*Wat te doen*. Hoe loopt het artikel over de sluiting van basisschool De Marke in Roden verder? Geef het vervolg, beginnend direct na de laatste zin.

+++ Aangeleverde tekst

Directrice José Wolters van obs De Marke voor de afgesloten hal. Foto: Marcel Jurian de Jong Marcel Jurian de Jong
Een dag na de sluiting van basisschool De Marke in Roden is het personeel al druk bezig alle spullen in dozen te pakken. Kerstvakantie zit er nog even niet in.
„Eigenlijk is het een geluk bij een ongeluk dat het bijna vakantie is”, lacht José Wolters, directeur van openbare basisschool De Marke. „De leerlingen missen nu maar een paar dagen les in plaats van een enkele weken. Maar of wij als team ook aan vakantie toekomen is nog even de vraag.”
Wolters is samen met alle leerkrachten op dinsdagochtend al druk in de weer op school. Dat de beslissing om De Marke te sluiten pas een dag eerder na schooltijd werd genomen, is haast niet voor te stellen. Overal staan al verhuisdozen en lokalen zijn soms al half leeggeruimd.
„Alles komt nu in een stroomversnelling. Afgelopen zomer werden scheuren geconstateerd in de muren. Het was allemaal niet extreem, maar ze werden wel groter. We hebben meer onderzoek laten doen en toen werd per toeval ontdekt dat er roestvorming en corrosie is ontstaan aan de fundering.”
Het gaat daarbij om een vrij klein stukje, in de hal bij de hoofdingang. En hoewel je de fundering niet kunt zien, zijn verzakkingen en scheuren op meerdere plekken wel duidelijk zichtbaar. De gemeente en de school nemen daarom geen enkel risico. „Ik heb zelf ook kinderen en je wilt dat ze veilig zijn”, legt Wolters uit. „Als het nodig is om de school te sluiten doe je dat. We kunnen niet anders.”
De beslissing zorgt wel voor hectische taferelen. Er moet van alles geregeld worden. Ouders moeten ingelicht, klaslokalen moeten leeg en de noodlokalen moeten zo snel mogelijk worden neergezet én ingericht. Allemaal voor 9 januari, met de feestdagen er ook nog tussendoor.

++++++
+++ Oefengegevens

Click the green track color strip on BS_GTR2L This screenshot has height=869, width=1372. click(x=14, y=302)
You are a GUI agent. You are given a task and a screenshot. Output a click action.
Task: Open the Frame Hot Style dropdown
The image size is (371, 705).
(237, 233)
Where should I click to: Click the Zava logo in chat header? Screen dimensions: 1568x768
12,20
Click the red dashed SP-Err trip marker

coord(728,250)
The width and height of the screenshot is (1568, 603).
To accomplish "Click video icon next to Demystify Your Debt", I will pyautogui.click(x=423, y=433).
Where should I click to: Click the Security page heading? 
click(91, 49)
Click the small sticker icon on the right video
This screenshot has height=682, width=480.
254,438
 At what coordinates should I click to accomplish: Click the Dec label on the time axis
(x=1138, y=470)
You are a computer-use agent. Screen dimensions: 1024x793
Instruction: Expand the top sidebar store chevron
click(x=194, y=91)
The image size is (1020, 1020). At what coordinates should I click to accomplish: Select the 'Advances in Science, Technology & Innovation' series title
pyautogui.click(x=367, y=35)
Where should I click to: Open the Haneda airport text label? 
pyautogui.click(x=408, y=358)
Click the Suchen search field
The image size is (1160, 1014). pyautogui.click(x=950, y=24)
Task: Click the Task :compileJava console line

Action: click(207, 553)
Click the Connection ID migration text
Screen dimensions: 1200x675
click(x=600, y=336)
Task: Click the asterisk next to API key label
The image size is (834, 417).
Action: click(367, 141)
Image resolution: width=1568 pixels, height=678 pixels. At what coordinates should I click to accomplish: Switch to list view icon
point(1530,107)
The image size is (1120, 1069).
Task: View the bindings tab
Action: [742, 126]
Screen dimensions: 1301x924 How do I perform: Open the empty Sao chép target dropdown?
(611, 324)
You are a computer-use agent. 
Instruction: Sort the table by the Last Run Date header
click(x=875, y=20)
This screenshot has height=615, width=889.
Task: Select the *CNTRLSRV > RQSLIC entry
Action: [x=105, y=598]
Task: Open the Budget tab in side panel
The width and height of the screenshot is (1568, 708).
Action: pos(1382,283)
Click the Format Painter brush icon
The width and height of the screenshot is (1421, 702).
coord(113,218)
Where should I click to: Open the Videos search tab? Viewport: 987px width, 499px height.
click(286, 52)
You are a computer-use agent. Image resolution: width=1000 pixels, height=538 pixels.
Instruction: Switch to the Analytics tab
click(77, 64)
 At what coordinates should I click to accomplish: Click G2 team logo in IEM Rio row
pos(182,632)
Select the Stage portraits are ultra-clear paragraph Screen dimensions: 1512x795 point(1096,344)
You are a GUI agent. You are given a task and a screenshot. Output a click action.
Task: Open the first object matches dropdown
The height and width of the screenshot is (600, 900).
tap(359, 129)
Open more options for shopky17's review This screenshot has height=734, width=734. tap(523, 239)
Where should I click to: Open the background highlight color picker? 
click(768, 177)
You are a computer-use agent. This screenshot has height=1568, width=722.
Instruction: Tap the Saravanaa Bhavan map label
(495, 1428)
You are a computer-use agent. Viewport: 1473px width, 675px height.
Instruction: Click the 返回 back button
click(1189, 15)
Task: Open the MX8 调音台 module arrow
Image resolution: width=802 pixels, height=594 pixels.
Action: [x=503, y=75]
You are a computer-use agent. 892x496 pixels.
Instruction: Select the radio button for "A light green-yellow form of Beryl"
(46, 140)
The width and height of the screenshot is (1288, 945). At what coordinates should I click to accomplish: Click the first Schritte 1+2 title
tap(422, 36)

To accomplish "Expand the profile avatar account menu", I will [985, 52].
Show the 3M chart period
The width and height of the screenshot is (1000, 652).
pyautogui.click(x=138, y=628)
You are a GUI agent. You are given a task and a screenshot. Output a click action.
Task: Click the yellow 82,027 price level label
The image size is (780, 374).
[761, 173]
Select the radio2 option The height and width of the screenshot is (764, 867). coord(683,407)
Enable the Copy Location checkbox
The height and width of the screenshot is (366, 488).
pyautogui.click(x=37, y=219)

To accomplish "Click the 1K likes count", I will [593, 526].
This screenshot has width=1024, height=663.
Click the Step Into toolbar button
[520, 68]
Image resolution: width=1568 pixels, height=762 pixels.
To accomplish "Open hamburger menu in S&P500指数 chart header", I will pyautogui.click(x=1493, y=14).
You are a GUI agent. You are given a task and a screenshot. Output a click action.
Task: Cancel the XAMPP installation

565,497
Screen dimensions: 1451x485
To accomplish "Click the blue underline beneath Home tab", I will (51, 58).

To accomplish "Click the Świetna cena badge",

++++++

*Het antwoord*.
Juffen bezig met het leeghalen van een lokaal. Foto: Marcel Jurian de Jong Marcel Jurian de Jong
Wolters stuurt alles kordaat aan, alsof ze nooit iets anders gedaan heeft dan verhuizingen plannen. Af en toe loopt er een leerkracht stiekem achter haar langs door de verboden hal, verhuisdoos onder de arm. Ze blijft er relaxed onder. „In principe kan dat wel hoor, maar het mag officieel niet meer. Gisteren liepen hier nog vele kinderen over dezelfde vloer. Die ene leerkracht kan dan ook nog wel.”
Van de tien klaslokalen bevinden zich er zeven in het gedeelte met de onveilige fundering. Alleen de kleuters zitten in een aangrenzend nieuw gebouw. Zij blijven in eerste instantie wel op hun vertrouwde plek. „Eerst moeten we een noodlocatie hebben voor de zeven klassen, maar het liefst willen we daarna ook de kleuters naar de tijdelijke plek verhuizen, zodat we weer één school zijn. Ook om praktische redenen is dat handig, je wilt niet dat ouders met meerdere kinderen naar verschillende locaties moeten.”
De komende twee dagen komt elke klas op een ander tijdstip nog één keer bij elkaar, om de laatste spulletjes op te halen en het jaar samen af te sluiten. „We willen zo min mogelijk mensen tegelijkertijd in het gebouw hebben. Ouders mogen ook niet mee naar binnen. Maar leerlingen moeten toch even hun spulletjes op kunnen halen. Hier ligt nog een handschoen bijvoorbeeld. Die moet vast en zeker mee naar huis.”